Dona Isabel garda le silence. Ses yeux ne se relevaient point.
– Si c’est pour moi que vous avez risqué votre vie, seigneur Mendoze, reprit-elle à voix basse, vous avez mal fait… nul ne vous avait donné le droit de me défendre.
Ramire changea de couleur et répondit :
– Senora, vous parlez à un esclave… Pour que votre volonté soit accomplie, il vous suffira toujours de l’exprimer.
– C’était donc pour moi, Mendoze ? dit la jeune fille en lui tendant sa main, qu’il porta passionnément à ses lèvres, je voulais le savoir, et j’ai pris un détour… Mendoze, c’est un charme pour moi de vous parler comme je le fais, car vous êtes mon ami d’enfance et mon frère… J’ai eu ce désir douloureux et cher de passer près de vous une heure sans témoins ni contrainte avant de nous séparer pour jamais.
– Nous séparer !… pour jamais ! répéta le jeune homme avec détresse.
Les premières paroles d’Isabel avaient enchanté son oreille et son cœur comme une musique céleste.

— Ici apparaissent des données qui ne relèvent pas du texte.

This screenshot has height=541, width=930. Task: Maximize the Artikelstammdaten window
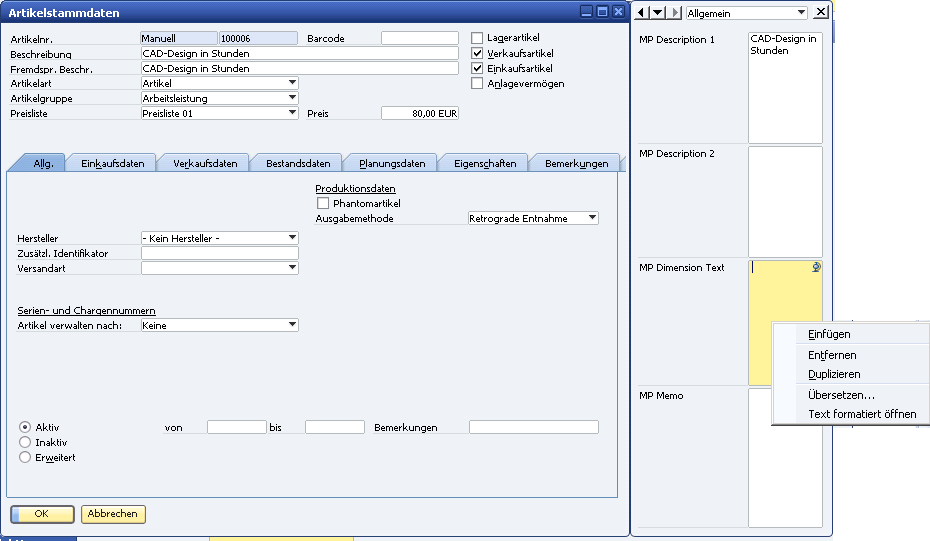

Les derniers mots étaient un coup de foudre.
– Nous étions des enfants, reprit-elle pour la troisième fois, savais-je, moi qui vous parle, que vous prendriez tant de place dans mon cœur ?… Quand je vous vis, j’eus comme un étonnement tout au fond de mon âme… et puis il me sembla que je vous avais vu toujours… Je n’étais pas effrayée, parce qu’il n’y avait en moi ni passion, ni tumulte… Votre image évoquée amenait sur mes lèvres un sourire et dans ma pensée je ne sais quelle fraîcheur reposée et calme… Sont-ce des excuses que je donne ici à vous et à moi-même ?… Peut-être, car je vous aime, et je sens que vous emporterez avec vous tout mon bonheur.
– Isabel ! balbutia Mendoze pleurant et souriant ; voulez-vous donc que je meure à vos pieds ? se peut-il qu’on puisse à la fois prodiguer de si belles joies et infliger de si amères souffrances ? Ils marchaient lentement sous ces arbres muets dont la brise paresseuse agitait à peine le feuillage endormi. La mousse molle étouffait le bruit de leurs pas. L’air tiède et tout imprégné mettait sur leurs poitrines un poids plein de délices.

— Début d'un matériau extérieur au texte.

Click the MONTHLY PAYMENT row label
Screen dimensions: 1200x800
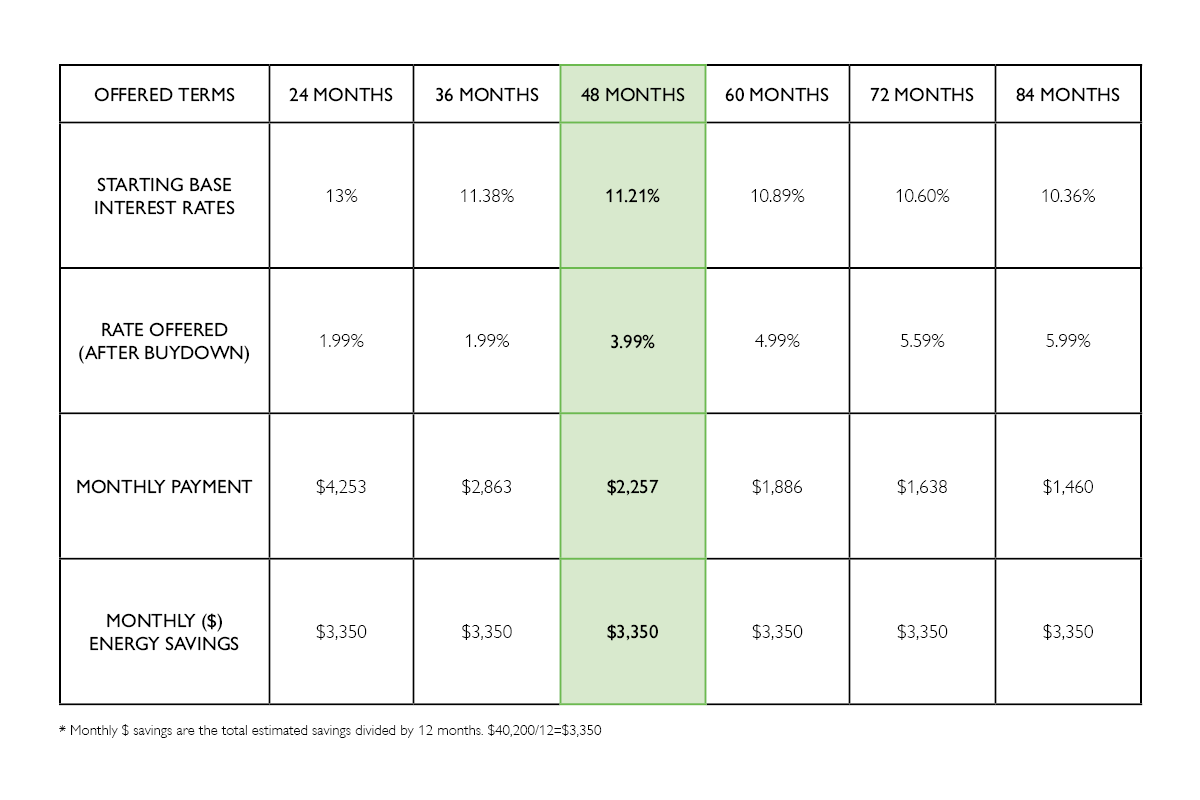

Ils étaient beaux. La vierge, fière et douce, inclinait son front pur, que la pudeur confiante entourait comme d’une auréole. Le jeune homme, ardent et craintif, sentait son pouls battre la chère fièvre des amours. Ils étaient beaux. Derrière cet azur qui couvrait comme un dôme étincelant l’ombre délicieuse des bocages, la bonté de Dieu devait sourire à leur tendresse.
– Des souffrances ! répéta dona Isabel, dont la voix était suave comme un chant ; je vous crois, Mendoze. Pendant que vous disiez cela, votre parole était comme l’écho de ma pauvre âme malade… Vous m’aimez ! oh ! je sais que vous m’aimez… Et le ciel me préserve de vous en faire un reproche, car c’est ma faiblesse qui a encouragé cet amour !… Dites, Mendoze, m’aimez-vous assez pour me garder toute votre vie, comme je consacrerai la mienne à votre souvenir ?
Ramire joignit ses mains tremblantes.
– À vous, à vous, Isabel chérie, mon existence tout entière ! murmura-t-il ; à vous quoi qu’il arrive ! à vous uniquement et sans partage tous les battements de mon cœur !
Elle tourna vers lui son sourire Angélique.
– Merci, dit-elle bien bas.
– Mais pourquoi ?… commença Ramire.
– Pourquoi nous séparer, n’est-ce pas ? interrompit-elle, tandis qu’un nuage de tristesse profonde descendait sur son beau front. Je vous dois cette explication, Ramire ; je vous la dois comme à mon meilleur ami, comme à celui que j’aurais choisi pour lui confier le soin de mon bonheur, si le Ciel n’avait mis entre nous une barrière infranchissable… Naguère, lorsque nous étions en Estramadure, vous dans votre tourelle solitaire, moi près de ma mère exilée et oubliée, je n’avais jamais interrogé l’avenir ; je me laissais aller sans réfléchir au charme qui m’attirait vers vous. Mon seul souci était de garder cette pure amitié qui était ma consolation la plus chère. Ma pensée n’avait pas été au delà ; il me semblait, pauvre folle que j’étais, que la vie pouvait être ainsi un échange de lointaines et muettes tendresses. Vous dirai-je combien l’annonce du départ me fit verser de pleurs ? Vous dirai-je la joie que j’éprouvai en vous reconnaissant de loin sur la route ? J’avais tourné la tête bien des fois déjà : je m’accusais d’extravagance, et cependant, je gardais mon espoir… J’aperçus enfin la branche de myrte qui ornait votre feutre, je distinguai vos traits au milieu d’un nuage de poussière… Ramire, je vous remercie de m’avoir suivie, et plût au ciel que je pusse vous payer autrement que par mon éternelle reconnaissance ! J’ai vu mon père ce matin.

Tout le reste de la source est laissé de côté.